**Your instructions**. Here are some entries; quote each one exactly.

**The records**.
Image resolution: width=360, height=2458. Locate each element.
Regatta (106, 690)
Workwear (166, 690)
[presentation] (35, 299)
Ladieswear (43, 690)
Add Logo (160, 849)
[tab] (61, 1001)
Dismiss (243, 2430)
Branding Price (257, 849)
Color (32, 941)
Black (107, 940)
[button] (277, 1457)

**Reply**.
Image resolution: width=360, height=2458. Locate each element.
Regatta (106, 690)
Workwear (166, 690)
[presentation] (35, 299)
Ladieswear (43, 690)
Add Logo (160, 849)
[tab] (61, 1001)
Dismiss (243, 2430)
Branding Price (257, 849)
Color (32, 941)
Black (107, 940)
[button] (277, 1457)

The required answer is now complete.